= CHALLENGE A =
Extract every line of the entries below that contains the word "width", where case counts.

= EXCERPT =
** START **
CITATION LIST Patent Literature

Patent Literature 1: U.S. Pat. No. 7,695,978

Patent Literature 2: Japanese Patent No. 5129628

Patent Literature 3: U.S. Pat. No. 6,288,390

SUMMARY OF INVENTION Technical Problem

In the mass spectrometry, the ionized sample is detected, and the mass spectrometry of the sample is performed on the basis of a detection result thereof. Therefore, in the mass spectrometry, it is desirable to improve a detection intensity (a sensitivity) of the ionized sample.

Therefore, an object of the present disclosure is to provide a laser desorption/ionization method and a mass spectrometry method in which in mass spectrometry, a detection intensity of an ionized sample can be improved.

Solution to Problem

A laser desorption/ionization method of one aspect of the present disclosure, includes: a first step of preparing a sample support body including a substrate on which a plurality of through holes opening to a first surface and a second surface facing each other are formed, and a conductive layer provided on at least the first surface; a second step of introducing a sample and a solvent having refractoriness in a vacuum into the plurality of through holes; and a third step of ionizing a component of the sample by irradiating the first surface with laser beam while applying a voltage to the conductive layer.

In the laser desorption/ionization method, the sample and the solvent are introduced into the plurality of through holes. The component of the sample is remained on the first surface side in each of the through holes, along with the solvent. Then, in a case where the first surface is irradiated with the laser beam while the voltage is applied to the conductive layer, energy is transmitted to the component of the sample on the first surface side. Accordingly, the component of the sample is ionized. In the laser desorption/ionization method, the solvent has refractoriness in a vacuum. For this reason, the solvent is more reliably remained on the first surface side, compared to a case where the solvent has volatility in a vacuum. Therefore, the component of the sample is also more reliably remained on the first surface side. Accordingly, when the first surface is irradiated with the laser beam while the voltage is applied to the conductive layer, the component of the sample is more reliably ionized. As described above, according to the laser desorption/ionization method, in mass spectrometry, it is possible to improve a detection intensity of the ionized sample.
** END **
= CHALLENGE B =
Write out the stretch of the patent excerpt above from "Patent Literature 2: Japanese" through "can be improved.".

= DATASET RECORDS =
** START **
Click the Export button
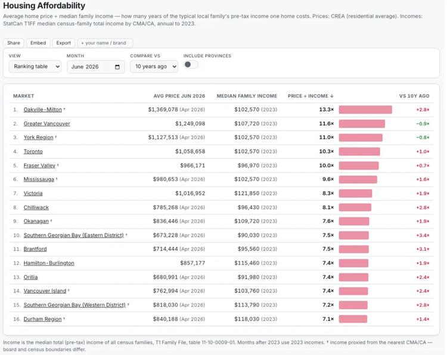pyautogui.click(x=64, y=43)
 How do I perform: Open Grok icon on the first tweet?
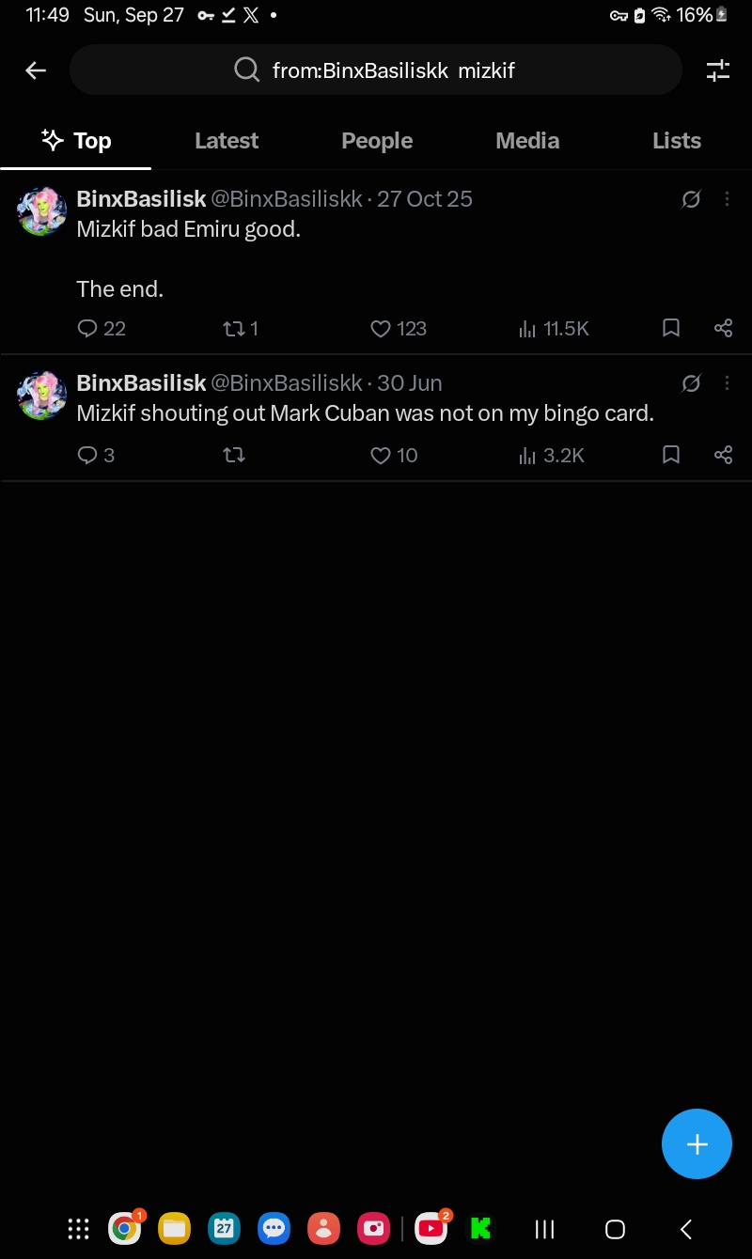691,199
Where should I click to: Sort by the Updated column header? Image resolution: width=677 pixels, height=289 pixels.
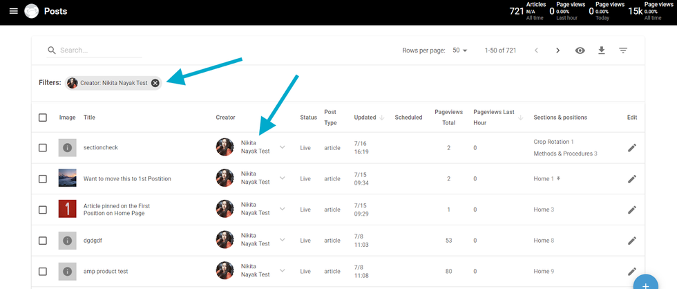[365, 118]
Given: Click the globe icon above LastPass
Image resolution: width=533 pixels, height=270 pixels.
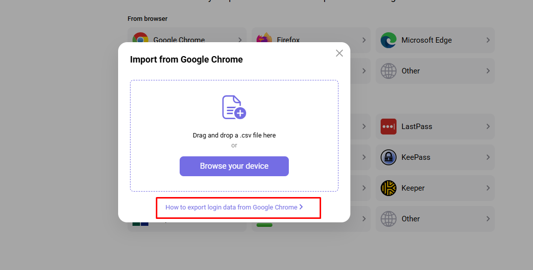Looking at the screenshot, I should (389, 71).
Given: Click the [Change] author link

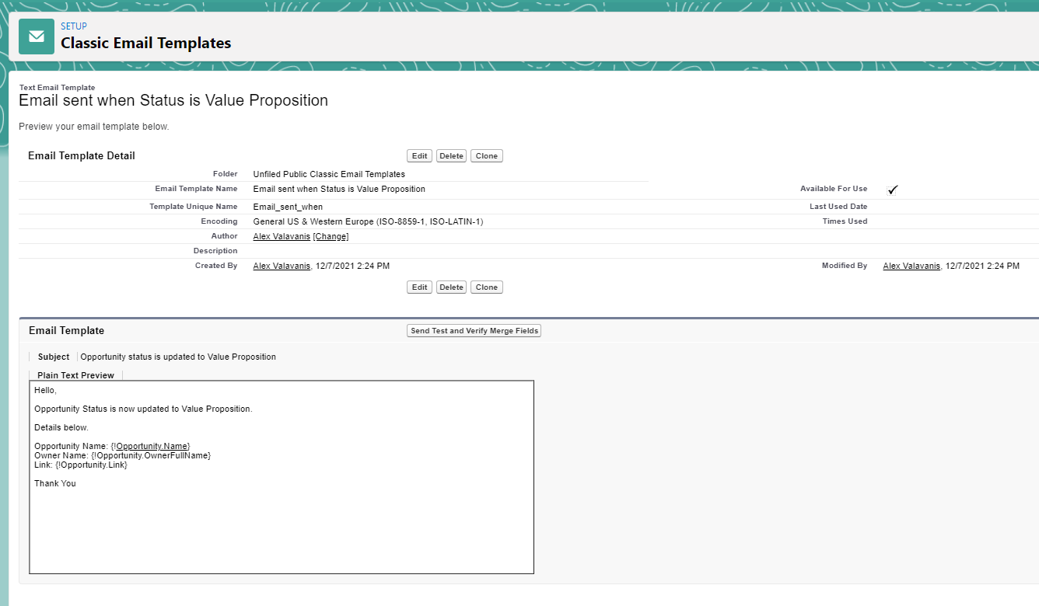Looking at the screenshot, I should tap(331, 236).
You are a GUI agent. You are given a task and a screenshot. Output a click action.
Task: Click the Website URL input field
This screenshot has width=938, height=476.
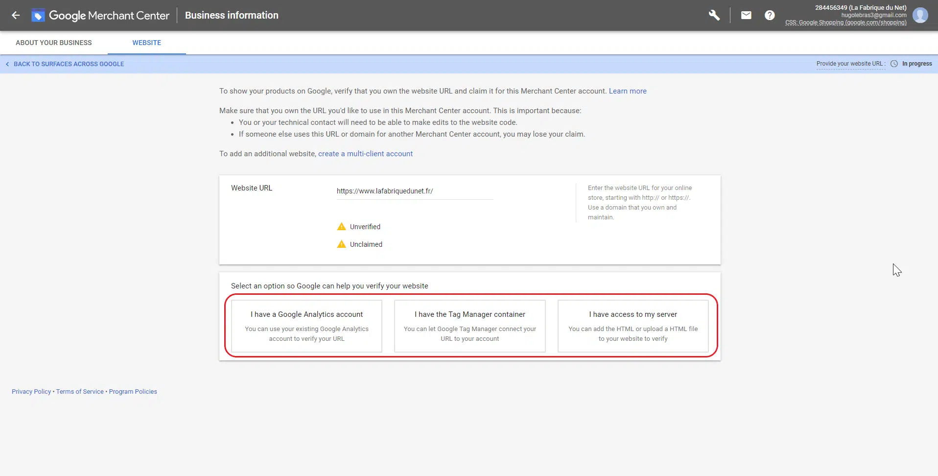click(x=414, y=191)
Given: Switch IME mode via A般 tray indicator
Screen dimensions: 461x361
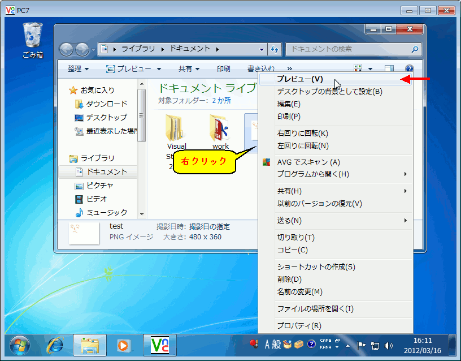Looking at the screenshot, I should pyautogui.click(x=272, y=343).
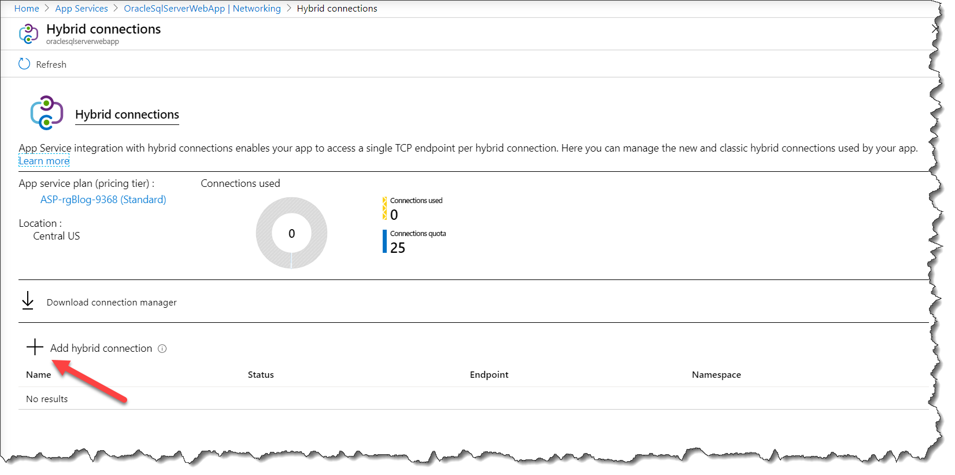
** END **
= EXPECTED ANSWER A =
Where should I click to: Sort by the Updated column header? Image resolution: width=677 pixels, height=289 pixels.
Image resolution: width=533 pixels, height=270 pixels.
This screenshot has width=938, height=476.

= EXPECTED ANSWER B =
Patent Literature 2: Japanese Patent No. 5129628

Patent Literature 3: U.S. Pat. No. 6,288,390

SUMMARY OF INVENTION Technical Problem

In the mass spectrometry, the ionized sample is detected, and the mass spectrometry of the sample is performed on the basis of a detection result thereof. Therefore, in the mass spectrometry, it is desirable to improve a detection intensity (a sensitivity) of the ionized sample.

Therefore, an object of the present disclosure is to provide a laser desorption/ionization method and a mass spectrometry method in which in mass spectrometry, a detection intensity of an ionized sample can be improved.